Bernasindonesia.com - Mantan Menteri Hukum dan HAM dan Mensesneg Yusril Ihza Mahendra menyatakan kesiapan dirinya jika kapan saja Pemerintah memintanya menjadi konsultan dalam pembuatan setiap perjanjian internasional. Hal itu dimaksudkan agar RI tidak kecolongan dan menjadi bahan permainan negara-negara lain karena lemahnya posisi kita dalam perjanjian internasional, dimana kita terlibat sebagai pihak di dalamnya.
Yusril bahkan mengatakan bahwa dia siap menjadi lawyer Pemerintah RI jika ada sengketa di badan-badan arbitrase dan gugatan di berbagai lembaga peradilan atau quasi peradilan di negara lain, termasuk pula pengadilan internasional.
Hal itu dinyatakan Yusril menjawab pertanyaan wartawan sehubungan dengan tanggapannya atas pidato Presiden Jokowi di hadapan relawan (Musyawarah Rakyat) di Jakarta, Sabtu 13 Mei 2013. Dalam pidato itu, Jokowi menyinggung seringnya Pemerintah RI kalah menghadapi gugatan negara-negara lain di berbagai forum dan badan-badan peradilan internasional.
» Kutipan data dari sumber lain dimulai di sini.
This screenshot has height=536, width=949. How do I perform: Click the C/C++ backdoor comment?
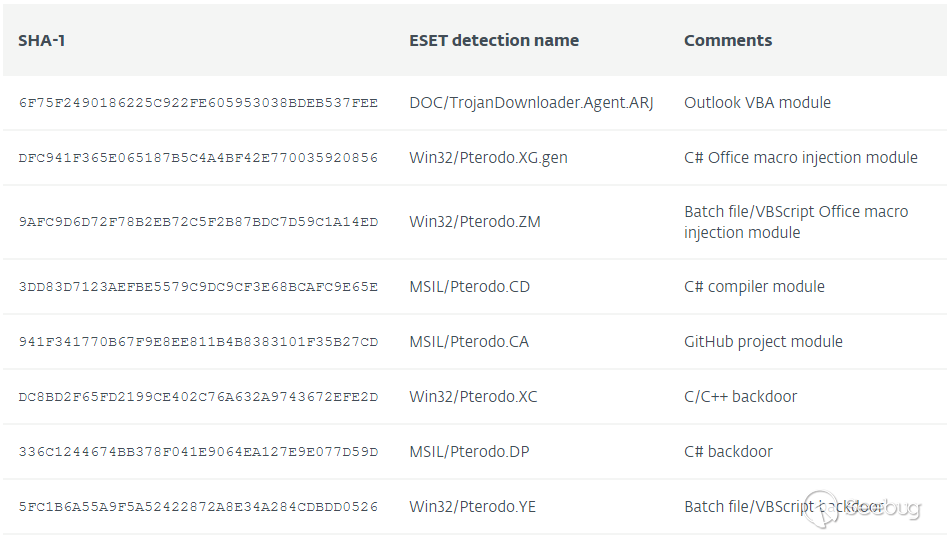740,397
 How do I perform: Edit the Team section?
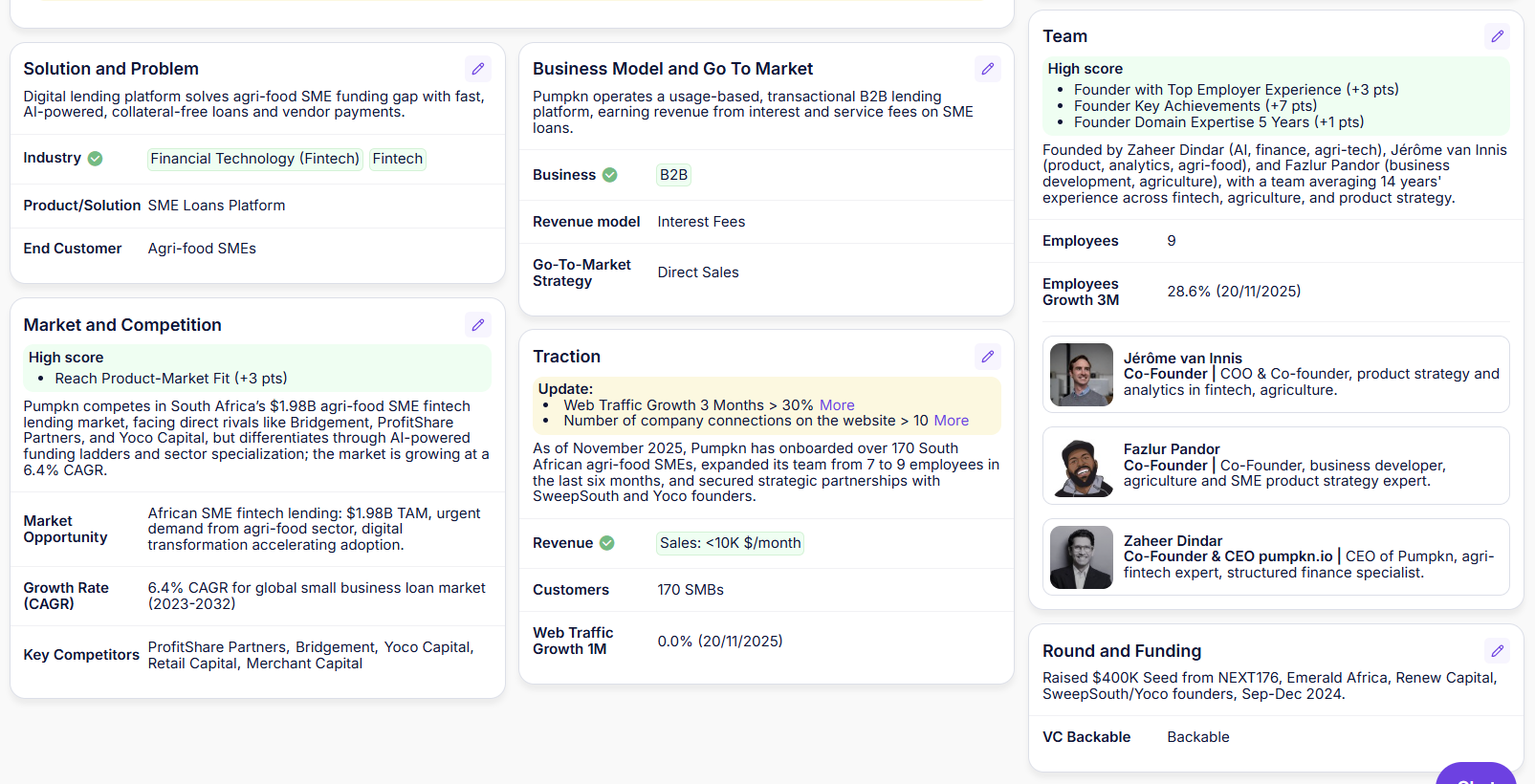pyautogui.click(x=1498, y=36)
Karena itu, kata Jokowi, kita perlu pemimpin masa depan, yang berani dan tangguh mempertahankan kepentingan bangsa dan negara berhadapan dengan negara-negara lain.
Yusril mengatakan kuatnya posisi hukum Pemerintah RI itu harus dimulai ketika merumuskan kebijakan dalam negeri terkait ekspor-impor, penanaman modal dan kebijakan pembangunan industri dalam negeri. Pemerintah harus menciptakan instrumen hukum yang kuat dan mengajak negara-negara lain yang mempunyai posisi yang sama agar tidak mudah diombang-ambingkan oleh kepentingan negara-negara maju.
Negara-negara maju menurut Yusril, sebenarnya tidak ingin RI menjadi negara industri seperti mereka. Mereka maunya RI selamanya menjadi eksportir bahan-bahan mentah untuk melayani kepentingan industri mereka. Mereka maunya kita menguras habis SDA kita. Sementara hukum pertambangan kita sendiri, tanpa sadar memberi peluang untuk itu. "Ini kesalahan fatal kita sendiri" kata Yusril.
Sementara dalam membuat kontrak dan perjanjian internasional, kita sering lalai dan tidak memperkuat posisi kita sebagai pihak sedari awal. Akibatnya, ketika digugat, kita tidak mampu mempertahankan kepentingan-kepentingan kita. Yusril memberi contoh kontrak yang dibuat oleh beberapa BUMN dengan pihak luar negeri yang menempatkan posisi kita begitu lemah, sehingga rentan menderita kekalahan jika digugat pihak lain di luar negeri.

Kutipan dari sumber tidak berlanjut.